TimeSformer

简介

@misc{bertasius2021spacetime,
    title   = {Is Space-Time Attention All You Need for Video Understanding?},
    author  = {Gedas Bertasius and Heng Wang and Lorenzo Torresani},
    year    = {2021},
    eprint  = {2102.05095},
    archivePrefix = {arXiv},
    primaryClass = {cs.CV}
}

模型库

Kinetics-400

配置文件	分辨率	GPU 数量	主干网络	预训练	top1 准确率	top5 准确率	推理时间 (video/s)	GPU 显存占用 (M)	ckpt	log	json
timesformer_divST_8x32x1_15e_kinetics400_rgb	短边 320	8	TimeSformer	ImageNet-21K	77.92	93.29	x	17874	ckpt	log	json
timesformer_jointST_8x32x1_15e_kinetics400_rgb	短边 320	8	TimeSformer	ImageNet-21K	77.01	93.08	x	25658	ckpt	log	json
timesformer_sapceOnly_8x32x1_15e_kinetics400_rgb	短边 320	8	TimeSformer	ImageNet-21K	76.93	92.90	x	12750	ckpt	log	json

注：

这里的 GPU 数量 指的是得到模型权重文件对应的 GPU 个数（32G V100）。

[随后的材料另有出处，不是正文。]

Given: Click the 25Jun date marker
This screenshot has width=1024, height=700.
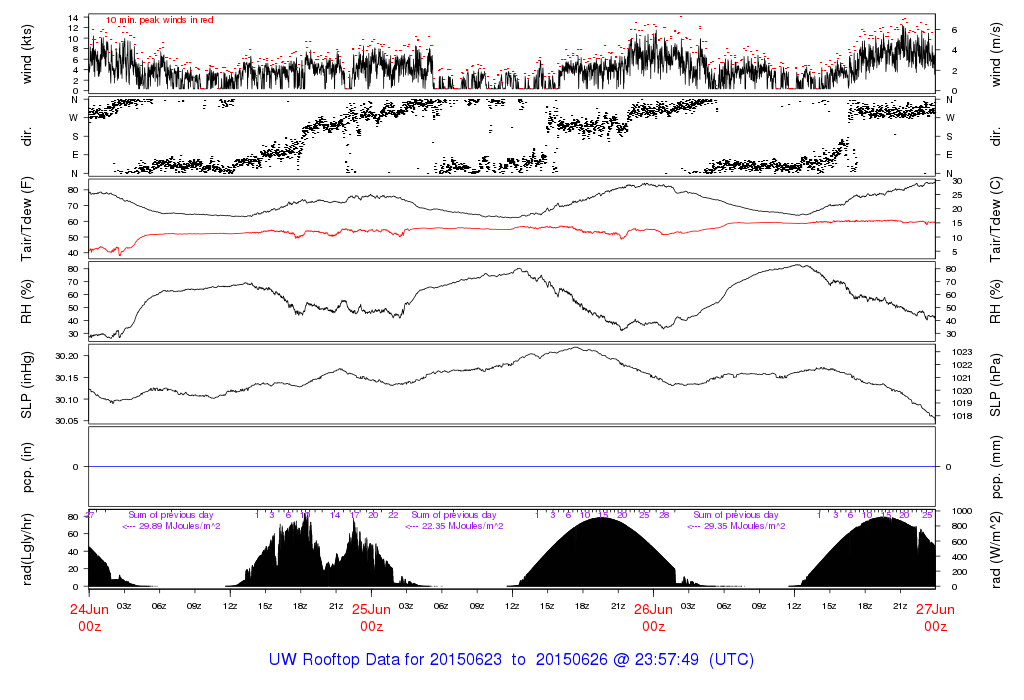Looking at the screenshot, I should [x=371, y=608].
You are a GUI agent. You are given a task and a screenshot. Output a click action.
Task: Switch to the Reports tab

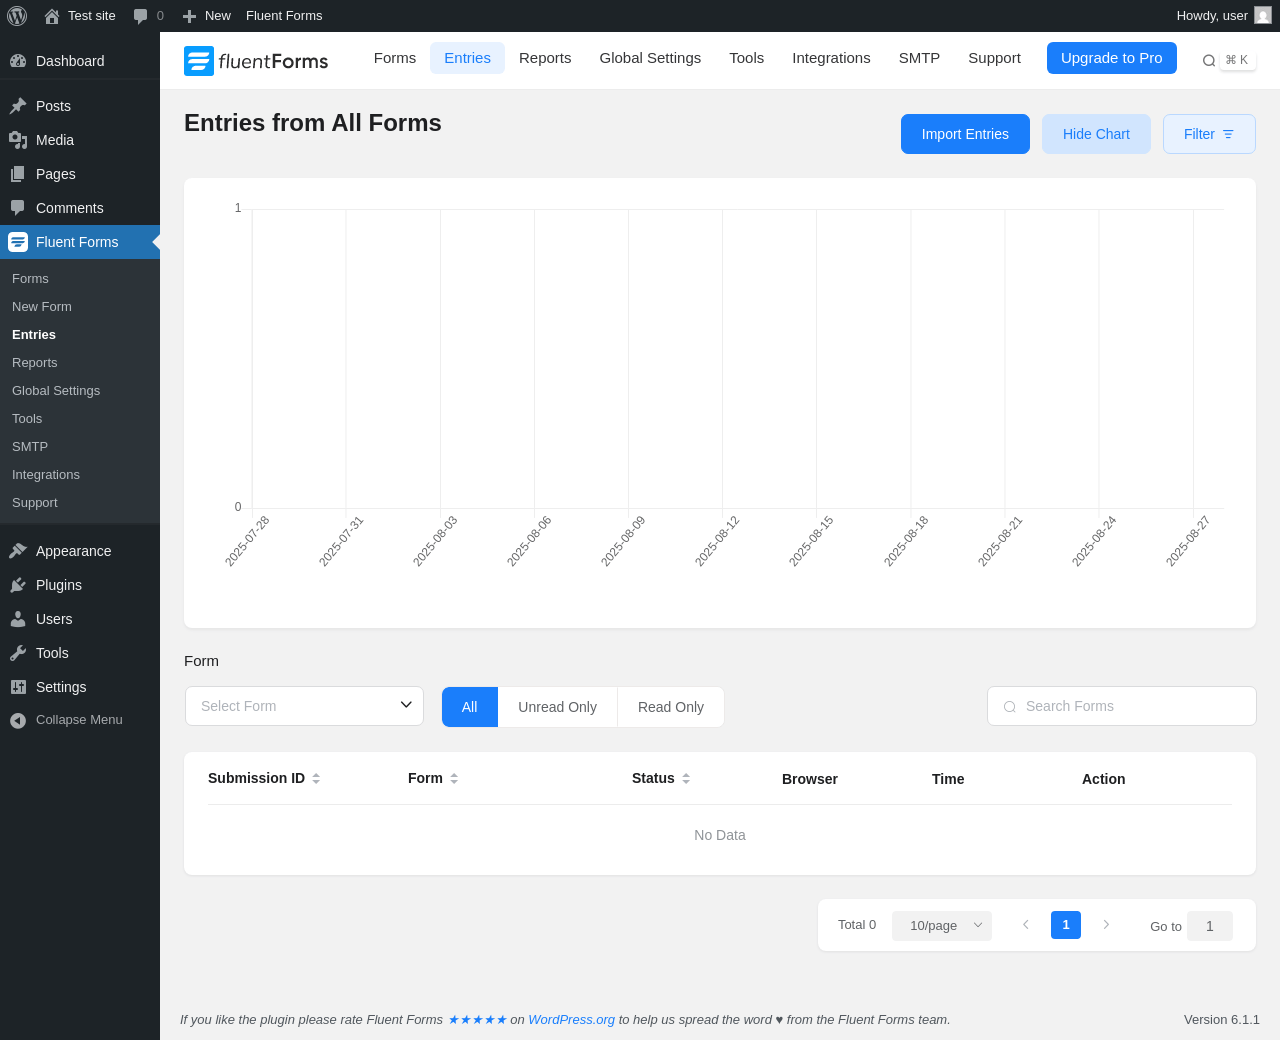coord(545,58)
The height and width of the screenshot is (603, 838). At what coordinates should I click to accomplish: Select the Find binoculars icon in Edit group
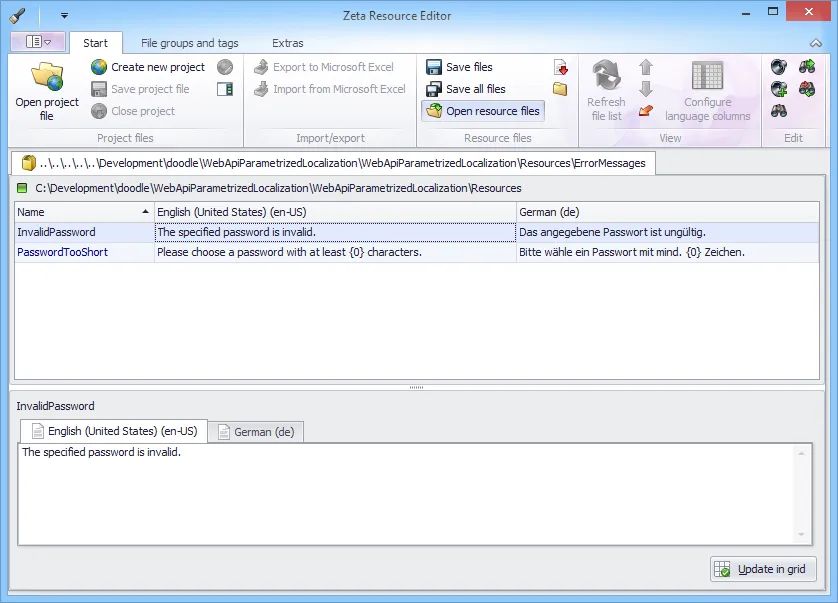tap(779, 110)
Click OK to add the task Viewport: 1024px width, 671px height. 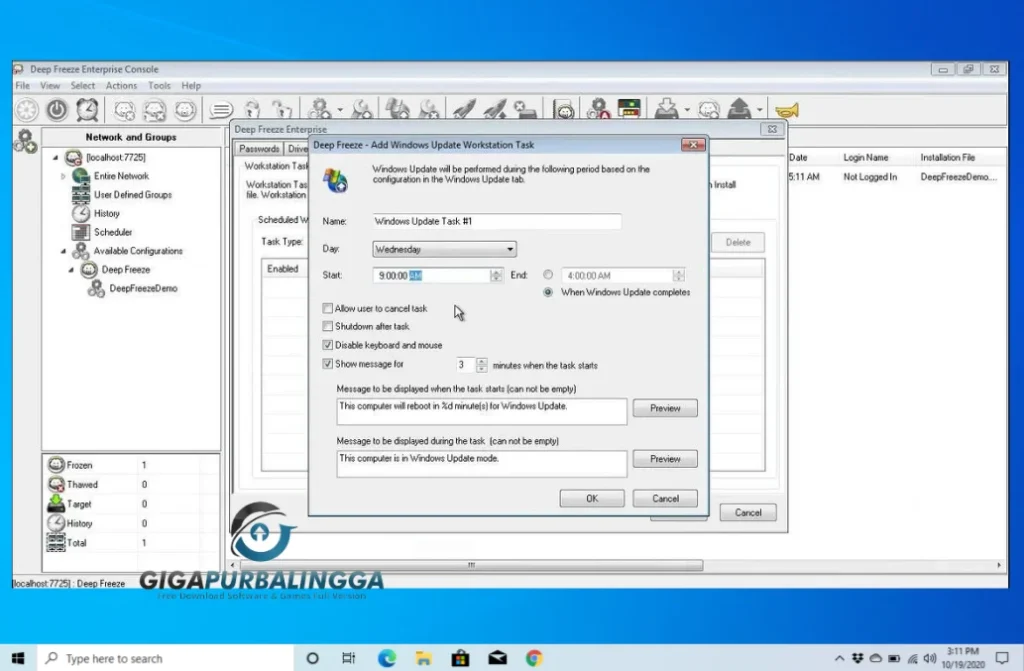coord(592,498)
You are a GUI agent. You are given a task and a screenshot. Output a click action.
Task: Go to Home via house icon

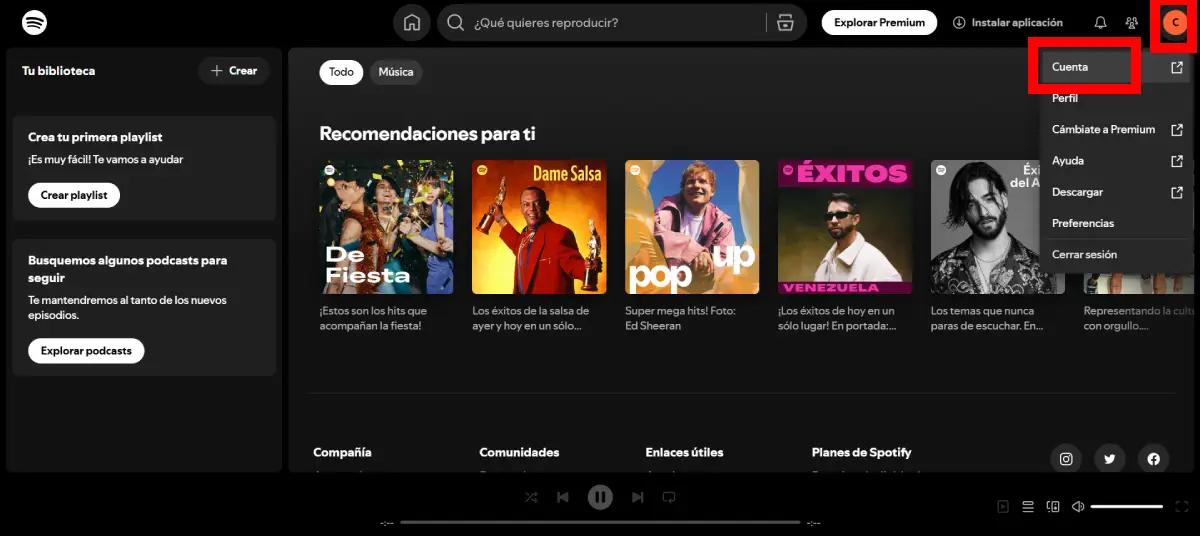click(x=411, y=23)
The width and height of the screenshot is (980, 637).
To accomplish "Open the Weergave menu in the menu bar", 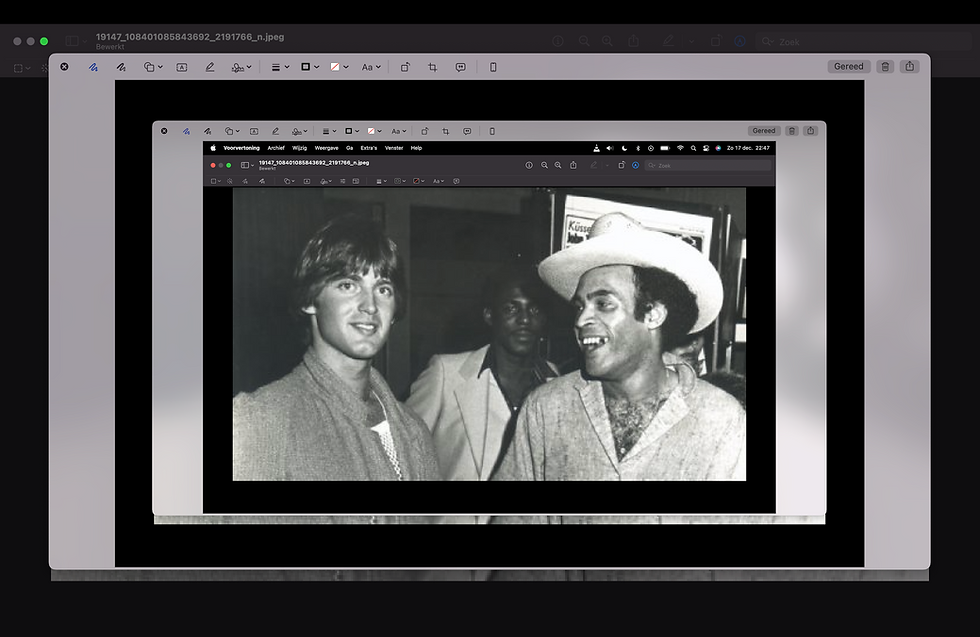I will pyautogui.click(x=326, y=148).
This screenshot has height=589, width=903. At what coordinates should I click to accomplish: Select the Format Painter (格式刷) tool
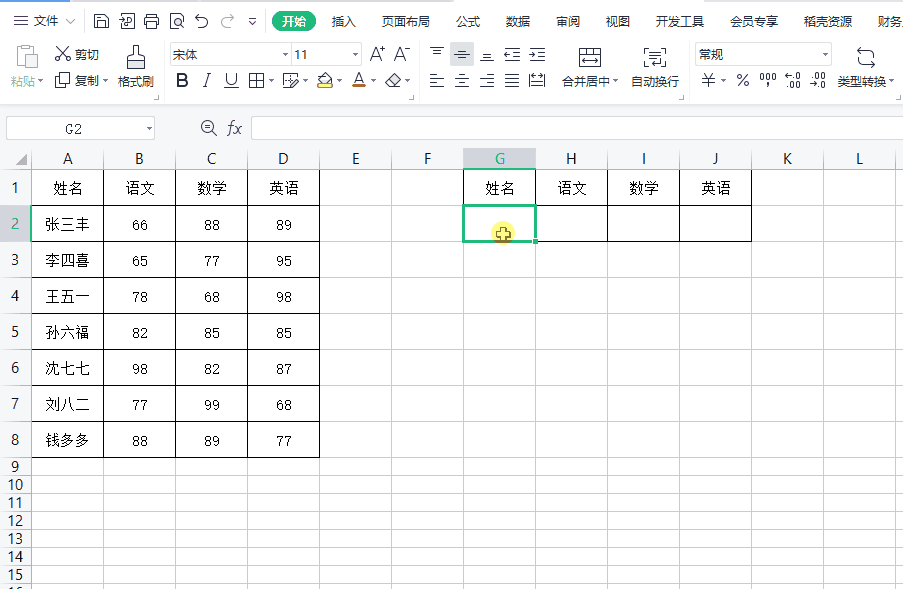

默认地，MMAction2 所提供的配置文件对应使用 8 块 GPU 进行训练的情况。
依据线性缩放规则，当用户使用不同数量的 GPU 或者每块 GPU 处理不同视频个数时，需要根据批大小等比例地调节学习率。
如，lr=0.005 对应 8 GPUs x 8 video/gpu，以及 lr=0.004375 对应 8 GPUs x 7 video/gpu。
MMAction2 保持与原代码的测试设置一致（three crop x 1 clip）。
TimeSformer 使用的预训练模型 vit_base_patch16_224.pth 转换自 vision_transformer。

对于数据集准备的细节，用户可参考数据集准备文档中的 Kinetics400 部分。

如何训练

用户可以使用以下指令进行模型训练。

python tools/train.py ${CONFIG_FILE} [optional arguments]

例如：以一个确定性的训练方式，辅以定期的验证过程进行 TimeSformer 模型在 Kinetics400 数据集上的训练。

python tools/train.py configs/recognition/timesformer/timesformer_divST_8x32x1_15e_kinetics400_rgb.py \
    --work-dir work_dirs/timesformer_divST_8x32x1_15e_kinetics400_rgb.py \
    --validate --seed 0 --deterministic

更多训练细节，可参考基础教程中的 训练配置 部分。

如何测试

用户可以使用以下指令进行模型测试。

python tools/test.py ${CONFIG_FILE} ${CHECKPOINT_FILE} [optional arguments]

例如：在 Kinetics400 数据集上测试 TimeSformer 模型，并将结果导出为一个 json 文件。

python tools/test.py configs/recognition/timesformer/timesformer_divST_8x32x1_15e_kinetics400_rgb.py \
    checkpoints/SOME_CHECKPOINT.pth --eval top_k_accuracy mean_class_accuracy \
    --out result.json

更多测试细节，可参考基础教程中的 测试某个数据集 部分。